To all the dormant and waiting
originally published in The Doorpost, Redeemer School, Spring 2024
Can you see the little girl of the early 90s? She’s sitting in the North Carolina countryside, perched on the red brick steps of the one-story ranch house. Her shirt and shorts are a matching set of sparkling cow spots, and her fuzzy brown hair defies its ponytail. She presses the heels of her hands against her eyes, but it doesn’t hide her tears.
Spring’s warming breath lingers as her mother turns over the flowerbeds. The coming months will bring marigolds and zinnias. The tulips, geraniums, and cosmos will be beautiful. But the little girl cries for the pansies because spring is here. The season of pansies is over.
Her older brother, loving and perhaps a bit distraught, creates a bouquet. Furry, deep-purple faces. Bright yellow throats. A sprinkle of dainty pink and blue violas. He folds them into a paper towel and presses them carefully among the pages of the 1950s World Book Encyclopedia.
Curiosity replaces the girl’s tears. It’s a salve somehow, knowing the pansies aren’t gone. Knowing they rest in the safety of the old pages.
The same girl, plus three decades, is a mother now. Her kids go to school with yours. She’s tired this February morning as the clock flicks to 8:24 and she drives steadily toward Melrose Street, knowing they’ll be one of the last cars.
Still, past her quickening heartbeat, she’s had just enough coffee to awaken her curiosity.
She marvels at the cycles of dishes, dirt, and daily life. How the evenings are brighter now. How there’s only one child in diapers. How Walmart gave them extra apples but rotten oranges. She melts at sounds from the backseat, where two kids read life into Elephant and Piggie. She cowers a little at the upcoming Egypt project, the two dozen cupcakes she promised, and the prospect of e-days yet untaught.

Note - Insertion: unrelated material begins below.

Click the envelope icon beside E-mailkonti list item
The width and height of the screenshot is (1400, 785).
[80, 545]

She drops the children at school — in fact, she hardly stops before they burst from the van like eager popcorn kernels.
Now down from five children to one, she drives slowly around the Redeemer campus, sipping coffee. Tiny leaves poke through the grass of the Hawthorne Grounds, a path that will bloom with white and gold. Can you see the daffodils? The brave beginnings of tulips, dahlias, and gladioli?
The equinox is coming, and she knows it. The bulbs know it, too.

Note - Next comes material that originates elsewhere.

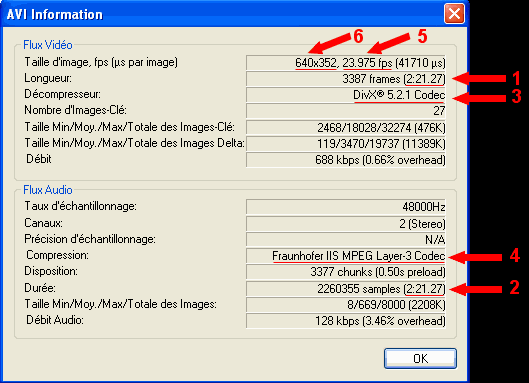Click the Disposition field with 3377 chunks
The image size is (529, 383).
346,272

“We are created to live rhythmically in the rhythms of creation,” Eugene Peterson says, speaking of our cycles of days, weeks, and months. “But we are also composed of rhythms. Physiologically, we live out rhythms of pulse and breath. Our hearts beat subtly, circulating our blood through our bodies in impulses of 60 or 80 or 100 times a minute. We are embedded in time, but time is also embedded in us.”
A daffodil knows to wait well. The ground warms and the bulb unfolds elegant leaves. Powerful and delicate blooms emerge. Bright yellow petals reach for the sunshine.
Does a daffodil feel sad when it’s time to fade away? Or does it welcome winter, snuggling into the cold earth to rest? Does it ever fear the frost? Or does it contentedly relish its moment of glory while anticipating new days of being fully alive to the world?
Daffodils will come again, and daffodils will fade. The summer sun will scorch the ground, and the bee balm will dance. Chrysanthemums will thrive in autumn, and we’ll plant winter pansies. The children will grow and have children of their own. There will be seasons of rain, seasons of darkness, seasons of triumph, and seasons of quiet. There will be seasons of life, death, surety, waiting, disappointment, rest, and delight. Seasons will mix and merge in contradiction, where we feel the weight of sin and glory. Joy and sorrow. Gratitude and exhaustion.
Driven by the family’s need for more fruit, more milk, more Pirate’s Booty and Cheez-its – the grown-girl-now-mom pauses in the Harris Teeter parking lot and tilts her cup back, catching the last drips of cooled coffee.
While nature has its evergreens, other plants bloom for a day or an hour. Some return on their own. Others need us to choose them each year. Summer is always around the corner, and there will be winter again. Spring isn’t a picture of the dead coming alive: it's the dormant. The wonder of those faithfully living in their season, embracing God’s promises of glory, adventure, and rest.
The pressed pansies are lost, but she treasures the memory: the love of her brother and the reminder that pansies will come again.